#### What is needed:
When a line in the entries contains the word "will", copy that line in full.

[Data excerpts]
************

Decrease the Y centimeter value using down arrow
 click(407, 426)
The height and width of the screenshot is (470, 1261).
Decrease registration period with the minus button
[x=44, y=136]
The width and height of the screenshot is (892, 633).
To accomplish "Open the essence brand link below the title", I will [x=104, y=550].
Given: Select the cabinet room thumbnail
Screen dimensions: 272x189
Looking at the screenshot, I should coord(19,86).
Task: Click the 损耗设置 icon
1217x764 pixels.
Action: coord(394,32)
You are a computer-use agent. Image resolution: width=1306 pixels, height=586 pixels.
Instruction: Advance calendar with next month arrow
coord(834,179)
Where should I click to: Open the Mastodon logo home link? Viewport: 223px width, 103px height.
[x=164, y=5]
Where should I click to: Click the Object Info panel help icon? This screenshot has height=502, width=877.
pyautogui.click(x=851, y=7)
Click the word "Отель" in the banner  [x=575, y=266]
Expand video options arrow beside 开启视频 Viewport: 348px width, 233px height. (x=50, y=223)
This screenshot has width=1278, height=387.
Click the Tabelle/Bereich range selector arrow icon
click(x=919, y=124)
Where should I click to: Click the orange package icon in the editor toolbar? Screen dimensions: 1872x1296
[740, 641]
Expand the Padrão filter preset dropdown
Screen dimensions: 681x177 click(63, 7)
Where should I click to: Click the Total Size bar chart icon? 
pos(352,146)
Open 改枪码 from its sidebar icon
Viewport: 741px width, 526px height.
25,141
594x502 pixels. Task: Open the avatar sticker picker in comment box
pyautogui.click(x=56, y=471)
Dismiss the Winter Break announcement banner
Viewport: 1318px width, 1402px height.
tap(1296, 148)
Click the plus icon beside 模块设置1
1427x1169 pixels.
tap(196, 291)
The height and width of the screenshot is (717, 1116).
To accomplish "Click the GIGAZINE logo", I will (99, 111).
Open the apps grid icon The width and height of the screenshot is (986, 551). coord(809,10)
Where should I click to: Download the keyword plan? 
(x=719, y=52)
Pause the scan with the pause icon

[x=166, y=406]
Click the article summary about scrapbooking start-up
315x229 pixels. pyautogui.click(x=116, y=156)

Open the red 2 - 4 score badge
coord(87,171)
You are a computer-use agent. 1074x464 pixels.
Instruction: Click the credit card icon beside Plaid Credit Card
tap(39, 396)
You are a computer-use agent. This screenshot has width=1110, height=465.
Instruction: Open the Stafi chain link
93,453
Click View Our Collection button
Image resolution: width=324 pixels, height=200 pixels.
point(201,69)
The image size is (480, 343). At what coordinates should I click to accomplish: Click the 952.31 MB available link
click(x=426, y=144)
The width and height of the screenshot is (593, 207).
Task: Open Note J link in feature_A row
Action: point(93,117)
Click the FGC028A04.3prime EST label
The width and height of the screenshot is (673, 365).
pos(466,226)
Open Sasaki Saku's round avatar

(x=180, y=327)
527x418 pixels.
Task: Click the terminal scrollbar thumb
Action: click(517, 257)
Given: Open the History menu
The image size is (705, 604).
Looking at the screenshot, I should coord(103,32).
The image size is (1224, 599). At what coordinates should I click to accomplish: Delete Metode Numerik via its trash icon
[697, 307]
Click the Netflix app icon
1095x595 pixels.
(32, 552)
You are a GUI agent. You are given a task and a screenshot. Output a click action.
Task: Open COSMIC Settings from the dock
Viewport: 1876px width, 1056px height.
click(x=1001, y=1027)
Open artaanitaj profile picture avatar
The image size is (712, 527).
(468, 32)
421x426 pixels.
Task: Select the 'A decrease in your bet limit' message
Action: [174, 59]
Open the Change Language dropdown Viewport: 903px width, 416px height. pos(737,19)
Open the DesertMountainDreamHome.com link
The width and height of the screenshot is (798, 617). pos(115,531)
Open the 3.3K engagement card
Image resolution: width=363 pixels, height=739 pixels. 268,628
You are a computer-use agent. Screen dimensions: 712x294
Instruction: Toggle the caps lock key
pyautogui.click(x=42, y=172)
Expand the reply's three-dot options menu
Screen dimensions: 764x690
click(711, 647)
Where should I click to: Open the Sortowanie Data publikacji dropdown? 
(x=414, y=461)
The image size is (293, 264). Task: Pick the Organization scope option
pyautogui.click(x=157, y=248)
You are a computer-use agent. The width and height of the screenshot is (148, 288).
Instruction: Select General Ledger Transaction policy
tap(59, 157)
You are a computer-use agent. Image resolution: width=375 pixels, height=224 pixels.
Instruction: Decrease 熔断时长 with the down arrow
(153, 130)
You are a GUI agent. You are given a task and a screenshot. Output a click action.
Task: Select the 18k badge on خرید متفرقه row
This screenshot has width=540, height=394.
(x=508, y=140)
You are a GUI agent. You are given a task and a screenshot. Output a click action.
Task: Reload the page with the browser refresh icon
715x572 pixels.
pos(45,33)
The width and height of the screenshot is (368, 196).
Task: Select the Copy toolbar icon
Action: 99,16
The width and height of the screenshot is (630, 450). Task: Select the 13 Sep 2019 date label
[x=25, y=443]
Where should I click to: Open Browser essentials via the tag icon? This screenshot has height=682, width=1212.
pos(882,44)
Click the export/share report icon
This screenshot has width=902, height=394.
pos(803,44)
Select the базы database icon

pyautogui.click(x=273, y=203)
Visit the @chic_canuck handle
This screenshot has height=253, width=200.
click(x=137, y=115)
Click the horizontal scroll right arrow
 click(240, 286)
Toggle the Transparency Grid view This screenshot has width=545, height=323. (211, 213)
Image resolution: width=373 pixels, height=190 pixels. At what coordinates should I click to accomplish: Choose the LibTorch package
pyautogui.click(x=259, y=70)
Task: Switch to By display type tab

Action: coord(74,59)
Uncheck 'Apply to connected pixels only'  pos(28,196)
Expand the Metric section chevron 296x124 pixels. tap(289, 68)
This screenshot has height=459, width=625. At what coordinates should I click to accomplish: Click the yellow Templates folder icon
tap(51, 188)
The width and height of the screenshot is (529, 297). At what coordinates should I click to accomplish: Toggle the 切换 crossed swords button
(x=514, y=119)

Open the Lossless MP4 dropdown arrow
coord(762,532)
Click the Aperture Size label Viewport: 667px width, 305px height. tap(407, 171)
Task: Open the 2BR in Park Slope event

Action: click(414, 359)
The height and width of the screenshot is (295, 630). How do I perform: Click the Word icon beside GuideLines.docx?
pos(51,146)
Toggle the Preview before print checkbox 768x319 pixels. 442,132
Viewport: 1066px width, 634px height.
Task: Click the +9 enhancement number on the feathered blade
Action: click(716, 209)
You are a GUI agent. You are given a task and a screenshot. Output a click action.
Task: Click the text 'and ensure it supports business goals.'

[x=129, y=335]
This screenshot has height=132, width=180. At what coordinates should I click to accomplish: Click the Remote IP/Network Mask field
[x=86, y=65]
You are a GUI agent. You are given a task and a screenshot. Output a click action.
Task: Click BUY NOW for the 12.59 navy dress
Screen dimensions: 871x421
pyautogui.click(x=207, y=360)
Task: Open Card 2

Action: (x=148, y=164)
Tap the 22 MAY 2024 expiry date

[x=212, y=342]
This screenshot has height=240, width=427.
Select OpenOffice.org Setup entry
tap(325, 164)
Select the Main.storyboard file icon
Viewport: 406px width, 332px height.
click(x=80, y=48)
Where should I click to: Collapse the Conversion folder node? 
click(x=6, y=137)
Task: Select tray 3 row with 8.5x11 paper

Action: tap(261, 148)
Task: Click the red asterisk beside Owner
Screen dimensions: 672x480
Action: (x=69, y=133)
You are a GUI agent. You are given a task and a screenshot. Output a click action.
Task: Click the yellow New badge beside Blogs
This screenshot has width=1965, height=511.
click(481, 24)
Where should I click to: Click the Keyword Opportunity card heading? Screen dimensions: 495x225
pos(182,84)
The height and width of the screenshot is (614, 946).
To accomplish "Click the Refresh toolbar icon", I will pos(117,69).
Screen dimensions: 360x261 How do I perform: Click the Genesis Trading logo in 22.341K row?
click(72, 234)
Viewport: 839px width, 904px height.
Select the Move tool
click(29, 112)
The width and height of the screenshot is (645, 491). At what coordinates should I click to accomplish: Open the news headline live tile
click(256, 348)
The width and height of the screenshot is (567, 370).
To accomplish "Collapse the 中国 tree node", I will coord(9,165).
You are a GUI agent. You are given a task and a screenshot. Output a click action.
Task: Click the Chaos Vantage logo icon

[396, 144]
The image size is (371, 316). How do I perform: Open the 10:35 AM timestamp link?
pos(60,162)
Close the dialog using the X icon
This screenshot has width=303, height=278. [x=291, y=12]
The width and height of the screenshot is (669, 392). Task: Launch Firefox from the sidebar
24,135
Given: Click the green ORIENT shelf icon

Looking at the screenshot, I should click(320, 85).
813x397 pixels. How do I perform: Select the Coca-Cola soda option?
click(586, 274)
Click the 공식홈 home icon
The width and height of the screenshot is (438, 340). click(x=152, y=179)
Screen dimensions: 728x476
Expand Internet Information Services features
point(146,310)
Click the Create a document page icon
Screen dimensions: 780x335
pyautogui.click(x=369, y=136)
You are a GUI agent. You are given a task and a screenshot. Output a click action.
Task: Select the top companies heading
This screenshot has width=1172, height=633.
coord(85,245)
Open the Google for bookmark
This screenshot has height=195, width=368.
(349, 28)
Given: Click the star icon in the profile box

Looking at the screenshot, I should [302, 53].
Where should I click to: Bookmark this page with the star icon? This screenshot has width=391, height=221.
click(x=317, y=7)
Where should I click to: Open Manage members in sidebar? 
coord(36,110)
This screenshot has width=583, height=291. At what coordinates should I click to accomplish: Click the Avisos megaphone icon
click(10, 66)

************

#### Response below:
To accomplish "Open the essence brand link below the title", I will [x=104, y=550].
To accomplish "Click the GIGAZINE logo", I will (99, 111).
To accomplish "Click the Refresh toolbar icon", I will pos(117,69).
To accomplish "Collapse the 中国 tree node", I will coord(9,165).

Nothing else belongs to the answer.